Einen Tag später, so berichtete Oljean Ingster, waren am Störkanal auch die ersten sowjetischen Soldaten. Russen und Amerikaner hätte da sogar Fußball gespielt. Er selbst bekam von einem Bäcker Brot, übernachtete gemeinsamen mit seinem Lagerkameraden, dem 20 Jahre älteren Arzt Wolf-Thadeusz Epstein in einem Stall. Später erhielten der ehemalige Häftling "100 Reichsmark und einen Anzug, der viel zu groß war".
Als Kantor in der größten Synagoge Deutschlands
Oljean Ingster blieb 1945 in Schwerin, holte seinen Schulabschluss nach und begann zudem eine Ausbildung zum Elektromonteur.
Als Jude engagierte sich der junge Mann beim Aufbau einer Jüdischen Gemeinde. 1948 wurde die Jüdische Gemeinde Mecklenburg mit Sitz in Schwerin zugelassen. Dort leitete er Ende der 1940er,- Anfang der 1950er-Jahre als Kantor auch regelmäßig Gottesdienste. 1960 zog Oljean Ingster nach Berlin. 1966 gestaltete er dann erstmals in Deutschlands größter Synagoge - in der Rykestraße in Prenzlauer Berg - als Kantor einen Gottesdienst und übernahm diese Aufgabe bis 2016.
Entwicklung Jüdischer Gemeinde Schwerin stets verfolgt
Wie sich die 1994 neu gegründete Jüdische Gemeinde in Schwerin entwickelte, verfolgte Oljean Ingster immer wieder aus Berlin. So war er zur Amtseinführung von Landesrabbiner William Wolff im April 2002 ebenso in Schwerin wie sechs Jahre später, als die neue Synagoge eingeweiht wurde. Es sei eine große angenehme Überraschung, sagte er im Dezember 2008, "ich hätte es mir nie vorgestellt, dass hier eine Synagoge gebaut wird, dass hier überhaupt eine Gemeinde entsteht." Und weiter: "Als ich hier wegging, war kaum ein Jude da und jetzt sind es so viele Mitglieder, Zuwanderer. Ich freue mich über diese lebendige Gemeinde. Und es ist wichtig für das Land, dass man hier wieder eine Gemeinde in der Mitte des Landes hat."

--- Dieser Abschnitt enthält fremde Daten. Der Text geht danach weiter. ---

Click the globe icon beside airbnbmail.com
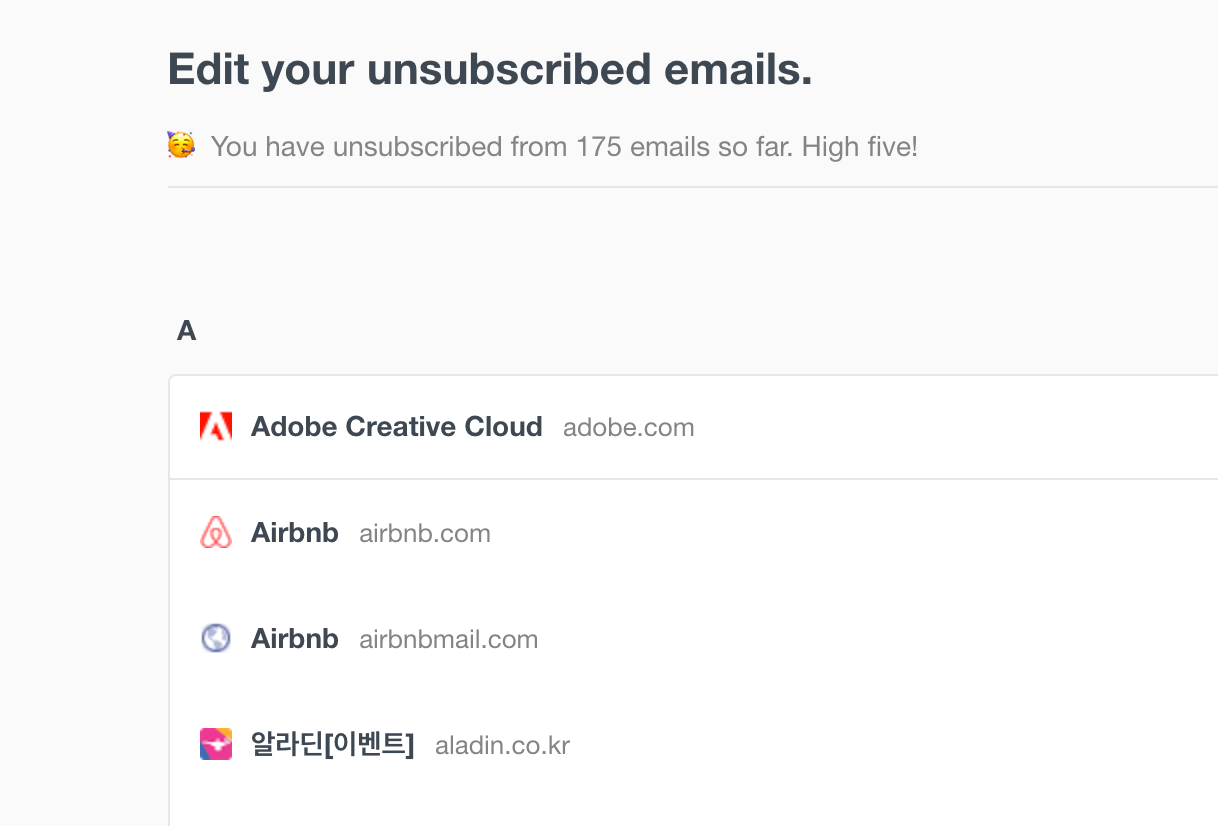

Auf sein langes Leben schaute Oljean Ingster schon 2015 in einem ausführlichen Gespräch mit dem NDR, auch mit der Erinnerung an seine Leidenszeit während des Zweiten Weltkriegs, so zurück: "Man musste das Richtige tun und das Andere unterlassen. Ich hatte immer irgendwie einen Schutzengel gehabt."